*SOURCE PASSAGE*
──────────────────────────────
All of lore.kernel.org
 help / color / mirror / Atom feed
* [PATCH] ceph: fix error handling in ceph_sync_write
@ 2022-08-24 20:53 Jeff Layton
  2022-08-25  1:22 ` Xiubo Li
  2022-08-25  8:32 ` Ilya Dryomov
  0 siblings, 2 replies; 8+ messages in thread
From: Jeff Layton @ 2022-08-24 20:53 UTC (permalink / raw)
  To: xiubli; +Cc: idryomov, ceph-devel

ceph_sync_write has assumed that a zero result in req->r_result means
success. Testing with a recent cluster however shows the OSD returning
a non-zero length written here. I'm not sure whether and when this
changed, but fix the code to accept either result.

Assume a negative result means error, and anything else is a success. If
we're given a short length, then return a short write.

Signed-off-by: Jeff Layton <jlayton@kernel.org>
---
 fs/ceph/file.c | 10 +++++++++-
 1 file changed, 9 insertions(+), 1 deletion(-)

diff --git a/fs/ceph/file.c b/fs/ceph/file.c
index 86265713a743..c0b2c8968be9 100644
--- a/fs/ceph/file.c
+++ b/fs/ceph/file.c
@@ -1632,11 +1632,19 @@ ceph_sync_write(struct kiocb *iocb, struct iov_iter *from, loff_t pos,
 					  req->r_end_latency, len, ret);
 out:
 		ceph_osdc_put_request(req);
-		if (ret != 0) {
+		if (ret < 0) {
 			ceph_set_error_write(ci);
 			break;
 		}
 
+		/*
+		 * FIXME: it's unclear whether all OSD versions return the
+		 * length written on a write. For now, assume that a 0 return
+		 * means that everything got written.
+		 */
+		if (ret && ret < len)
+			len = ret;
+
 		ceph_clear_error_write(ci);
 		pos += len;
 		written += len;
-- 
2.37.2


^ permalink raw reply related	[flat|nested] 8+ messages in thread

* Re: [PATCH] ceph: fix error handling in ceph_sync_write
  2022-08-24 20:53 [PATCH] ceph: fix error handling in ceph_sync_write Jeff Layton
@ 2022-08-25  1:22 ` Xiubo Li
  2022-08-25  8:32 ` Ilya Dryomov
  1 sibling, 0 replies; 8+ messages in thread
From: Xiubo Li @ 2022-08-25  1:22 UTC (permalink / raw)
  To: Jeff Layton; +Cc: idryomov, ceph-devel

Hi Jeff,

How reproducible of this ? Two weeks ago I have run some tests didn't 
hit this.

-- Xiubo

On 8/25/22 4:53 AM, Jeff Layton wrote:
> ceph_sync_write has assumed that a zero result in req->r_result means
> success. Testing with a recent cluster however shows the OSD returning
> a non-zero length written here. I'm not sure whether and when this
> changed, but fix the code to accept either result.
──────────────────────────────
*SOURCE DATA*
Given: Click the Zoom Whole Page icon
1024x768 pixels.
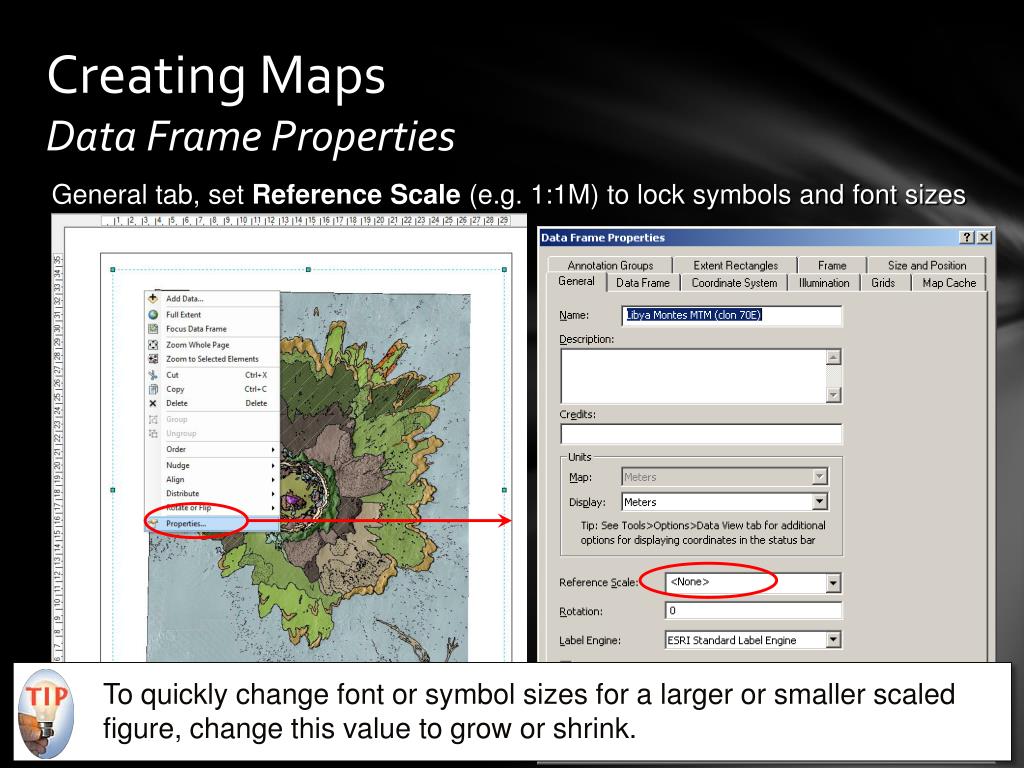Looking at the screenshot, I should point(153,345).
──────────────────────────────
*WHAT YOU WILL DO*
According to the patch thread, what did testing with a recent cluster show the OSD returning? The listing comes from a different source than the patch thread.

*RESULT OF THIS TASK*
A non-zero length written.